Black smirked. “So what do you want to do? Stay here and freeze to death? I’m not sure that’s a good option for you either.”
“Just keep your mouth shut,” Antoine said, keeping his weapon trained on Black. “You are the one who created this mess by making such a scene at Bella’s party. And Mr. Duca isn’t the kind of man to allow such interruptions to go unpunished.”
They both sat quietly for the next half-hour until the men moved on to search higher up the mountain. Satisfied that it was safe to venture back onto the slopes again, Antoine explained how they would get to safety.
“There’s a service trail we can get to easily from here,” he said.
“And then what?” Black asked. “Are we going to walk back to Merano?”
“We’ll walk down to the parking lot and borrow a car. When we get to the valley, we’ll give your boss a call.”
“This isn’t going to end well for you,” Black said.
“Says the man who’s only a heartbeat away from his last breath. If I were you, I would take this moment to reflect on your good fortune and be thankful that you’re still alive.”
“Point the way,” Black said.
Black and Antoine snowboarded to the service trail and then tossed their gear in the woods. As they trudged through the snow in silence, a voice pierced the air, causing both men to freeze.
“Drop the weapon,” a woman said.
Black recogn
ized Shields right away. He turned around and watched Antoine kneel and place his weapon on top of the snow.
“That’s right,” Shields said. “Now, hands in the air. You’re coming with us.”
“Not if I start shouting for help,” Antoine said. “Duca’s men will be crawling all over this place in a matter of seconds.”
She shook her head. “Now why would you suggest doing a thing like that?
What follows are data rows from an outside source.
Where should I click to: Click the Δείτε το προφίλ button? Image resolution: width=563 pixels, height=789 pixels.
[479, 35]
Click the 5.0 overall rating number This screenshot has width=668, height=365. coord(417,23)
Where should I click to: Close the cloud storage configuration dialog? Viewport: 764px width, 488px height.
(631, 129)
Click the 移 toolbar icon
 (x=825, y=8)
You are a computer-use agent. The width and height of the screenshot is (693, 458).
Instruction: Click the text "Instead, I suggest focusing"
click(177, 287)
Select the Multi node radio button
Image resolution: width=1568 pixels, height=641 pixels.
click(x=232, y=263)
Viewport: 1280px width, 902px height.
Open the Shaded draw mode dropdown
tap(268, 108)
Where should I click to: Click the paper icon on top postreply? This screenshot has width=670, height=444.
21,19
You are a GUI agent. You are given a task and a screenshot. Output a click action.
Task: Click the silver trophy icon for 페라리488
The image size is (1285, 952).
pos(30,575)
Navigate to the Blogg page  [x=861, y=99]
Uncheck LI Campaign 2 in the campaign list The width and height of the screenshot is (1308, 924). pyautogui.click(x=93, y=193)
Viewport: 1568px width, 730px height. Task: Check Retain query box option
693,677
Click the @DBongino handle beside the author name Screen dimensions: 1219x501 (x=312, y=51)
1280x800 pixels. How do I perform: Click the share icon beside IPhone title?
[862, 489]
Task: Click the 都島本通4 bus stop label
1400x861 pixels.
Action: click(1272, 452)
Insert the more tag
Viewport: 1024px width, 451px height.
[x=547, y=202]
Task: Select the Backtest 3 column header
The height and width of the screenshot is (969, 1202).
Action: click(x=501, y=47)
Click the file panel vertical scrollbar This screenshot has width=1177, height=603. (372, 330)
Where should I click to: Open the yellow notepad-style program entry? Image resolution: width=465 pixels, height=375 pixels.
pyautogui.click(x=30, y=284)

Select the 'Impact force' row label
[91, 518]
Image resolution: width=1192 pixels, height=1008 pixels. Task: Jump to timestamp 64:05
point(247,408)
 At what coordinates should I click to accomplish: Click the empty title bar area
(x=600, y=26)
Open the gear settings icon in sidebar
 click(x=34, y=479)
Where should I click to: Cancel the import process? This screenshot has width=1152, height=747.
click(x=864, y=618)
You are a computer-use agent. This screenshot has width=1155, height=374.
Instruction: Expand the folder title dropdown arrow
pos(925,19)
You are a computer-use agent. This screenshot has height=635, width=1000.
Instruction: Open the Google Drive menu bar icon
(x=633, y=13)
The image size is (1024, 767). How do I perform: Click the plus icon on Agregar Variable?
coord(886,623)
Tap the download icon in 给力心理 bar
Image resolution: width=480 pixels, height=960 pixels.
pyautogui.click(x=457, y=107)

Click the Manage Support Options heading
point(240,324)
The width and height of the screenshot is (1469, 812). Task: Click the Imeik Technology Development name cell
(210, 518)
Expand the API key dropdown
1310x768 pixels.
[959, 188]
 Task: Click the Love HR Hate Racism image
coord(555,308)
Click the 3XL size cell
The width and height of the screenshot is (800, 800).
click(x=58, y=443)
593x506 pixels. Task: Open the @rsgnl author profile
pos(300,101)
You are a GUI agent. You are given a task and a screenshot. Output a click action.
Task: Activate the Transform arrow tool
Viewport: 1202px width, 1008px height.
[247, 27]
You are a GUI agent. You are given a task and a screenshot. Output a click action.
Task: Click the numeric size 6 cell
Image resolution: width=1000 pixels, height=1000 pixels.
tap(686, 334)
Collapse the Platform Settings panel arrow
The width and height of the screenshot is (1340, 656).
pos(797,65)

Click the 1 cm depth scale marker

I don’t think Duca is your friend right now. Otherwise, you wouldn’t have been hiding out for the last half-hour waiting for them to leave the area.”
Antoine cursed as he followed Shields’s commands. The trio continued on along the trail until they neared the parking lot. Black scanned the area and signaled that it was clear.
“Black, have I told you how much I hate the cold?” Shields asked. “This is insane. My leg is frozen now.”
“Don’t you mean legs?” Antoine asked with a furrowed brow.
She looked at Black. “Can I, just this once?”
“Just this once?” Black said with a stiff laugh followed by a shrug. “Why not?”
She didn’t hesitate, spinning around and smashing the side of Antoine’s head with her prosthetic and knocking him out.
“Yeah,” she said with a chuckle. “Why not?”
Black heaved Antoine into the back of their car. “Now, it’s time to get some answers.”
CHAPTER 11
St. Louis, Missouri
BLUNT BRACED FOR his confrontation with the archivist. The last thing he wanted to do was hurt the woman, but he needed to see what was inside those files and who was using their office to protect themselves from high crimes. And he doubted she would just let him take a peek and forget that he was ever here. Blunt’s palms beaded with sweat as the clicking of her heels sped up as she hustled down the row.
“Chris, I mean it,” the woman said. “This isn’t funny.”
She was so close that Blunt could smell her flowery perfume. He kept his back to the shelf and edged slightly away from the end.